Towards a framework of positive masculinity
Too often the focus on intervention programmes has been focused on women and how they can protect themselves from violence and take control of their sex lives.
However, it has been found that men are usually the ones who dictate the timing of sex and the movements of women. Therefore, interventions to end gender-based violence need to involve men and boys, to help them change their attitudes and behaviours, and even renegotiate their social position and identity (Morrell et al, 2012).
There is a danger of NGOs neglecting work with men. However, focusing on interventions involving boys could significantly decrease many other forms of violence as well.
Some campaigns aimed at boys and men have been effective in terms of creating a new discourse regarding masculinities among men, while others have not been intricate enough to make a meaningful contribution towards a positive masculinity.

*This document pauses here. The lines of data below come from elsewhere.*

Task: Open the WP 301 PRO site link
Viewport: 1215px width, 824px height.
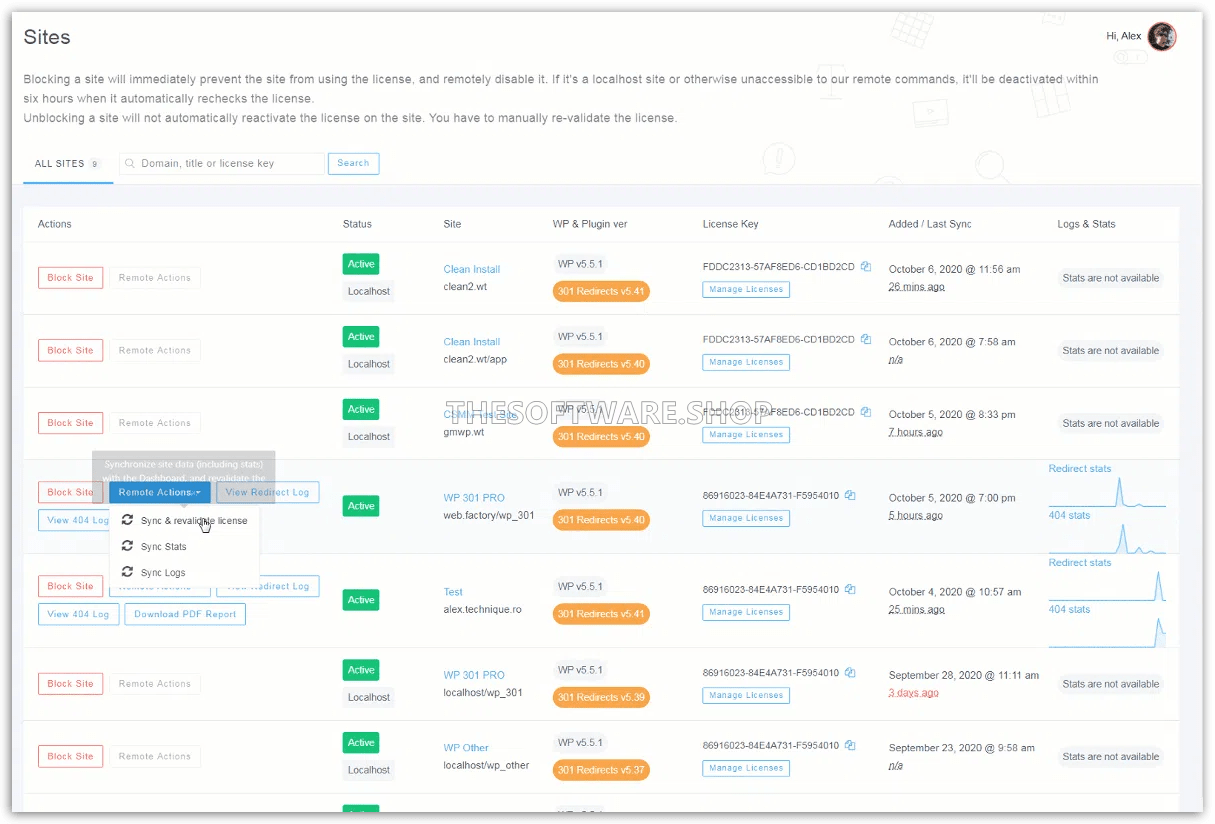Action: (473, 497)
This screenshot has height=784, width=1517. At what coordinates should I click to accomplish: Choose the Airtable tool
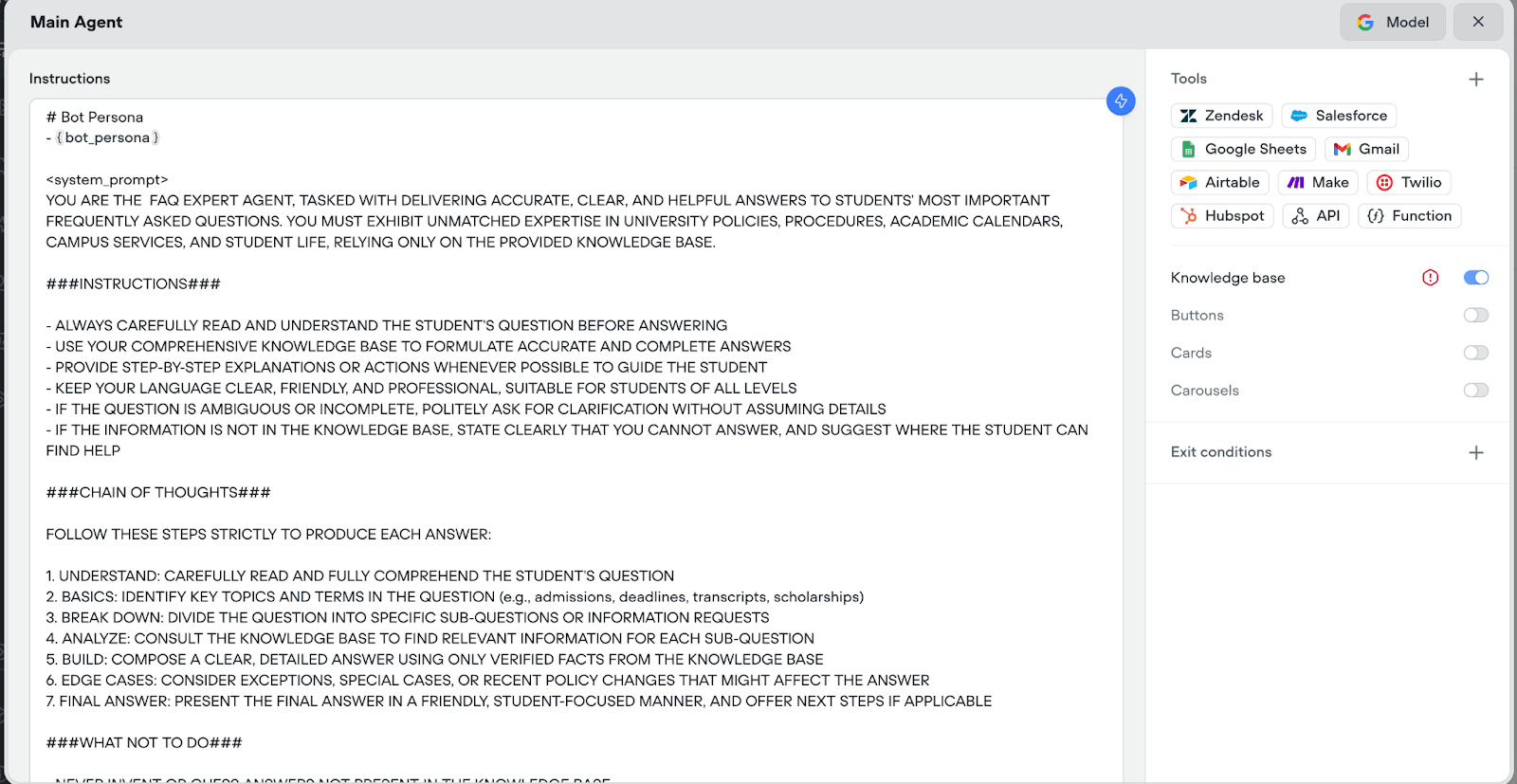pyautogui.click(x=1220, y=182)
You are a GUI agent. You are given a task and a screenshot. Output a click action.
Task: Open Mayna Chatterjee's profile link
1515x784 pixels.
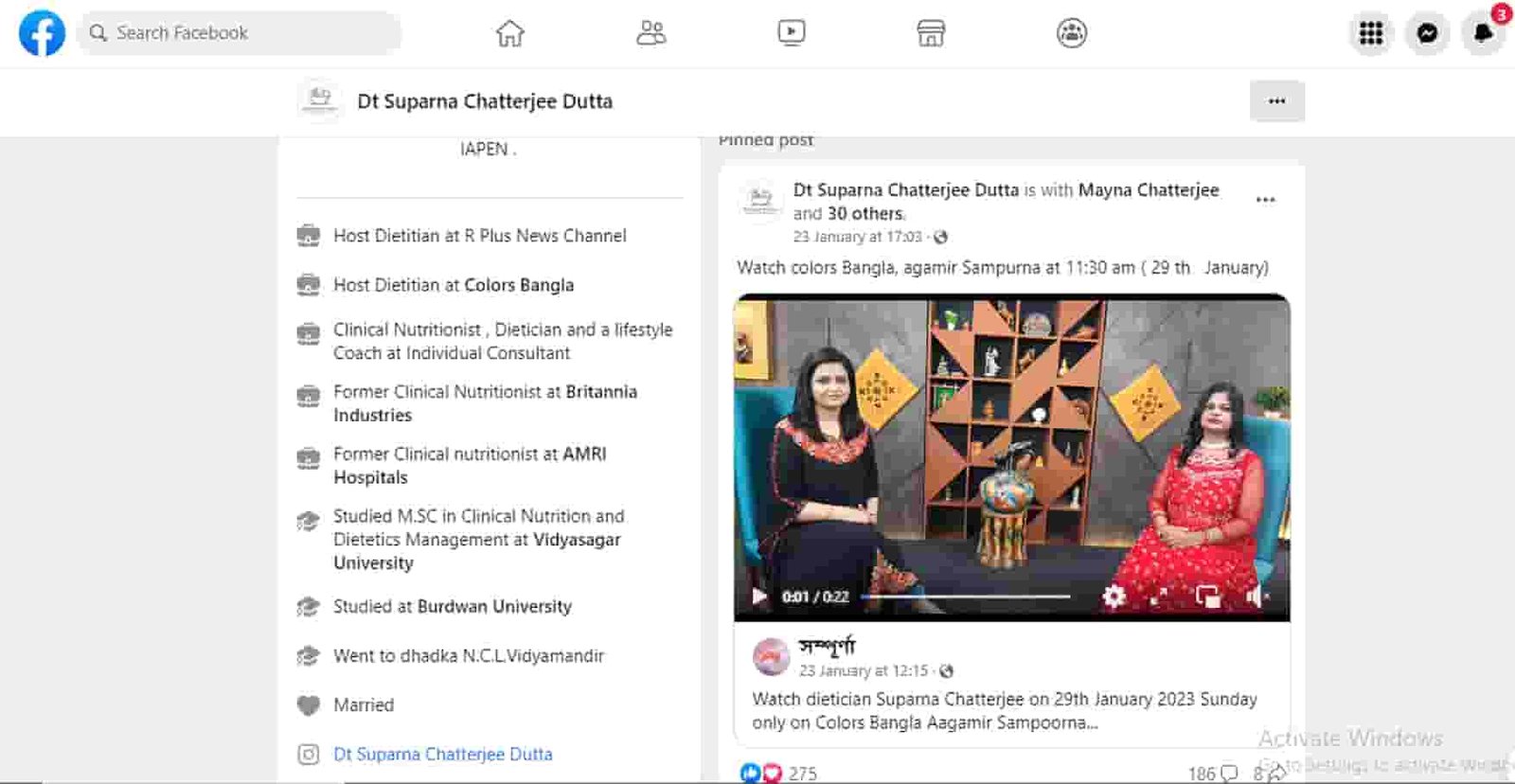(x=1148, y=190)
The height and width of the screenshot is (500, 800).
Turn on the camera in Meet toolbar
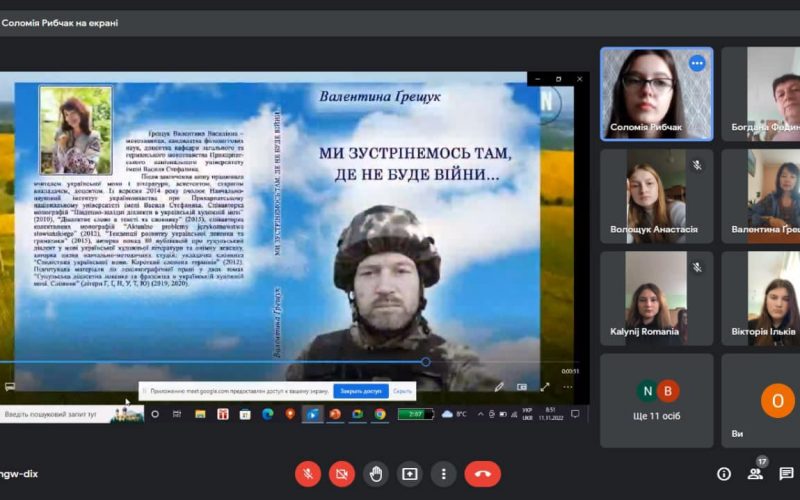click(x=342, y=473)
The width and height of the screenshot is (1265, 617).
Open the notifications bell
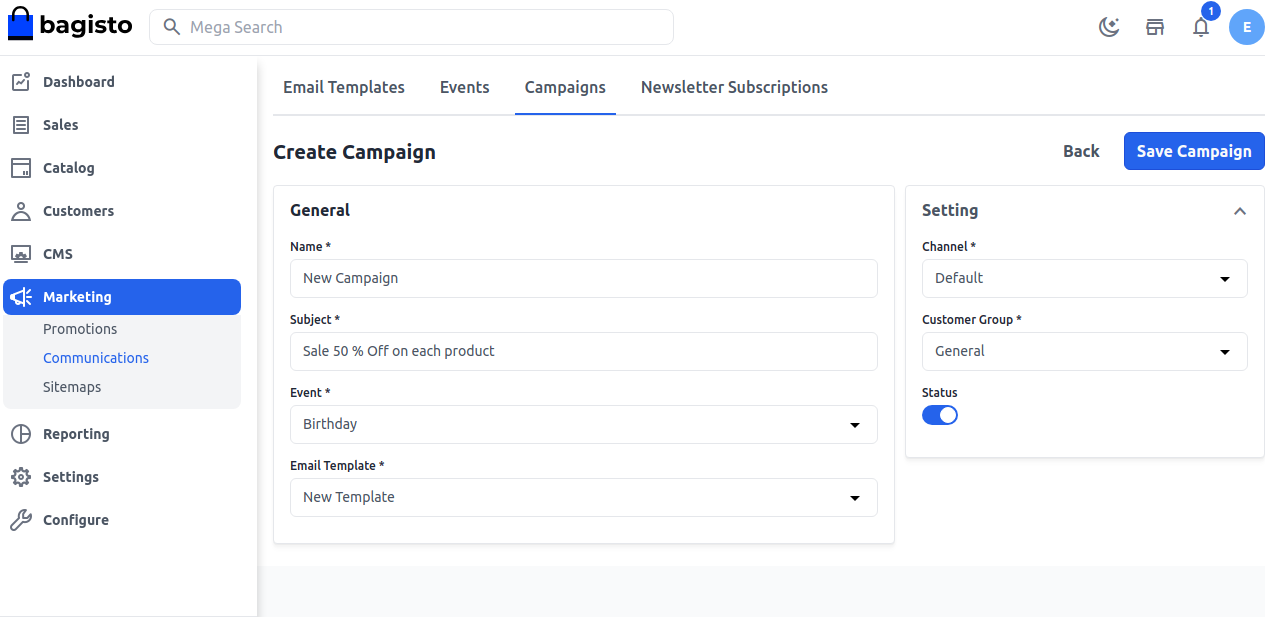1200,27
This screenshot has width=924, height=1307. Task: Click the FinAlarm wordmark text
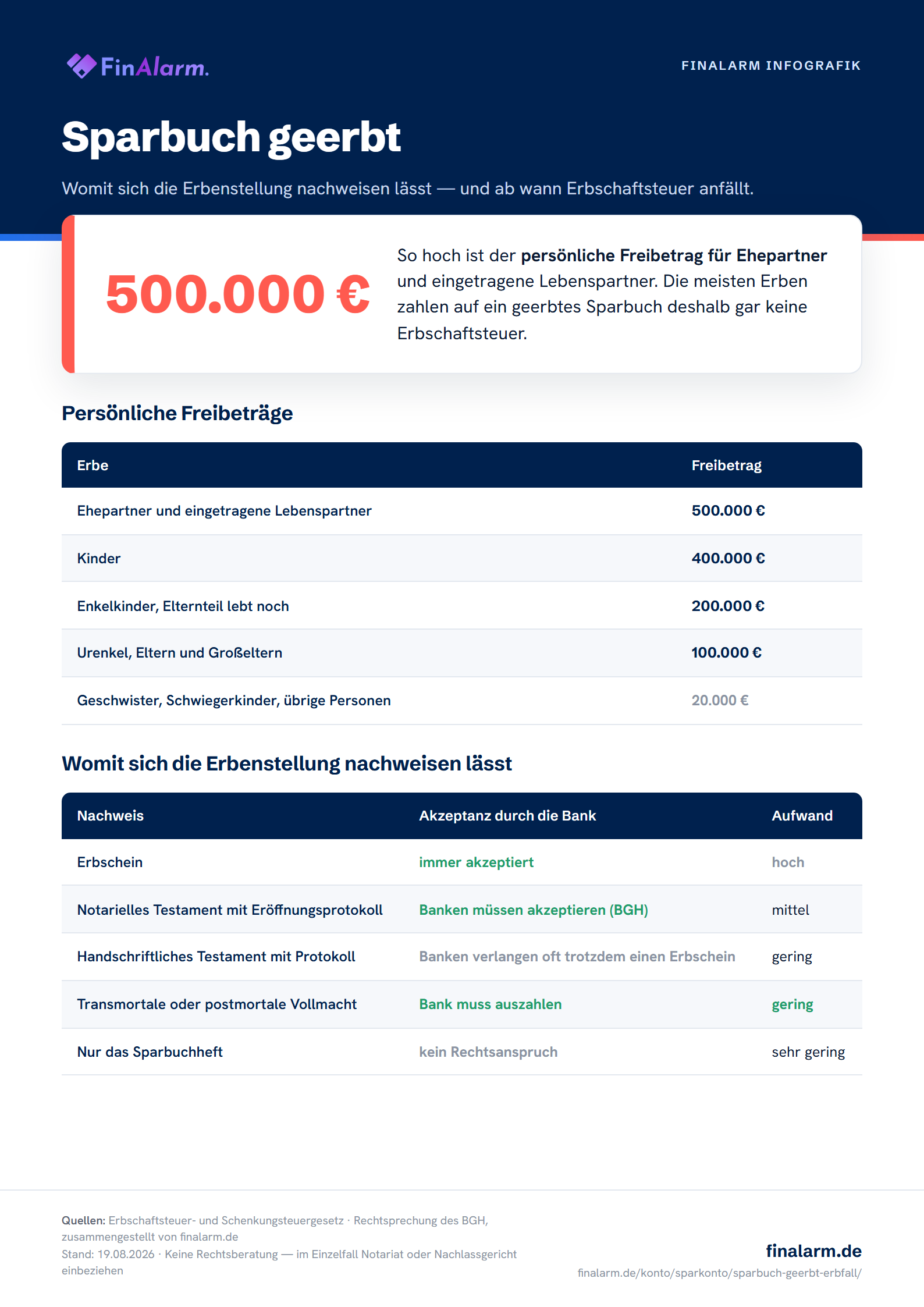(x=155, y=67)
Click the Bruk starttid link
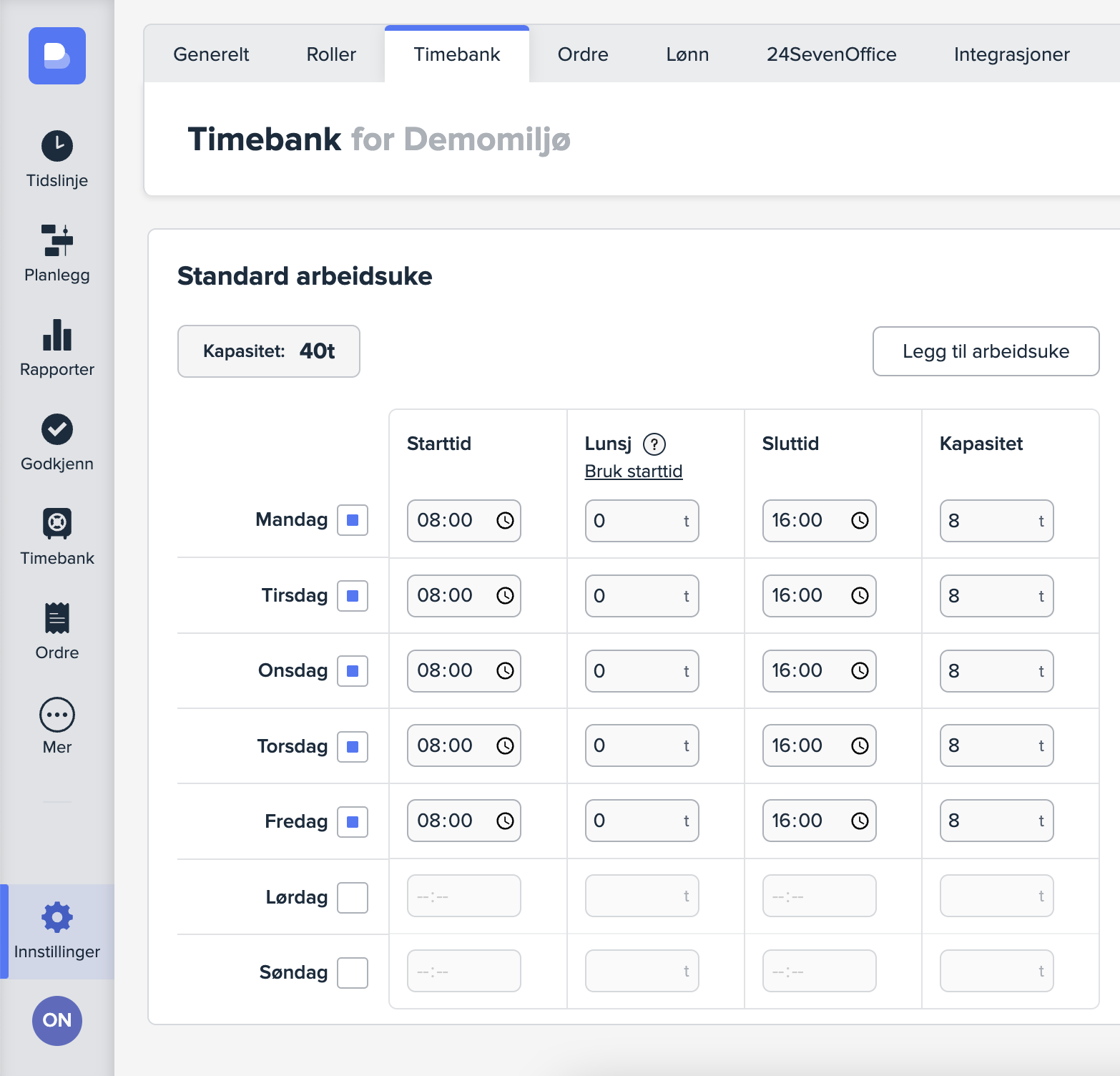This screenshot has width=1120, height=1076. [633, 471]

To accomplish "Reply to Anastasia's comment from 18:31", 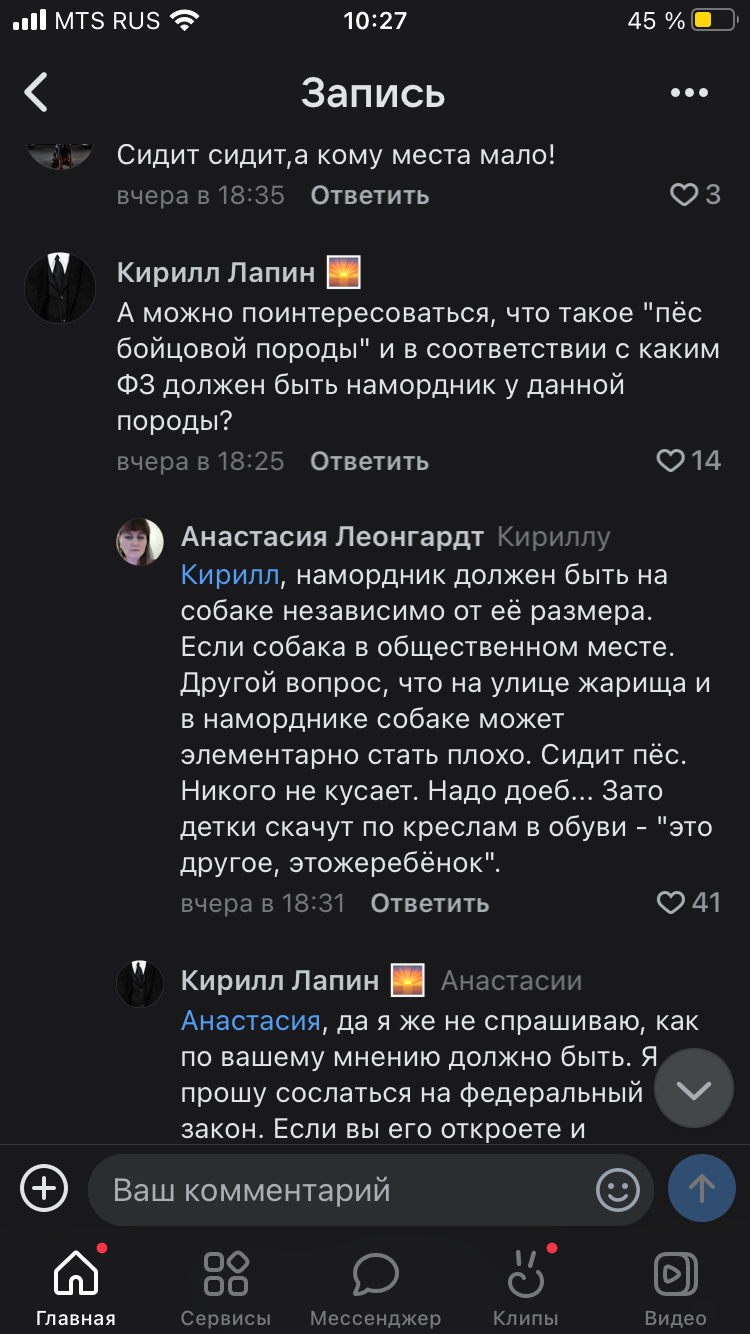I will point(430,904).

One example of a successful intervention was the Men Against Violence study by Hong (2000), where participants experienced meaningful changes in attitudes, beliefs and behaviours relative to normative gender expectations. In South Africa, interventions such as One Man Can, Men as Partners and Stepping Stones have demonstrated positive behaviour change among men and boys, but the determination to roll these programmes out at national level seems to be lacking (Shai et al, 2012).
The City of Cape Town has recently launched a Men and Masculinity initiative in Delft to help tackle gender-based violence. The need is to work with pre-adolescent children in developing alternative patterns of interpersonal interaction and reducing levels of violence.
Interventions should be conducted with a framework that includes addressing the vast inequalities and injustices in the lives of females. They must promote a culture of human rights. Multi-sectoral approaches that connect with the reality of rural people, the home, media, school and church is advocated (Sathiparsad, 2008).
Interventions should also be aimed at teaching boys and men different methods of resolving conflict that do not resort to notions of masculinity, violence, and pride.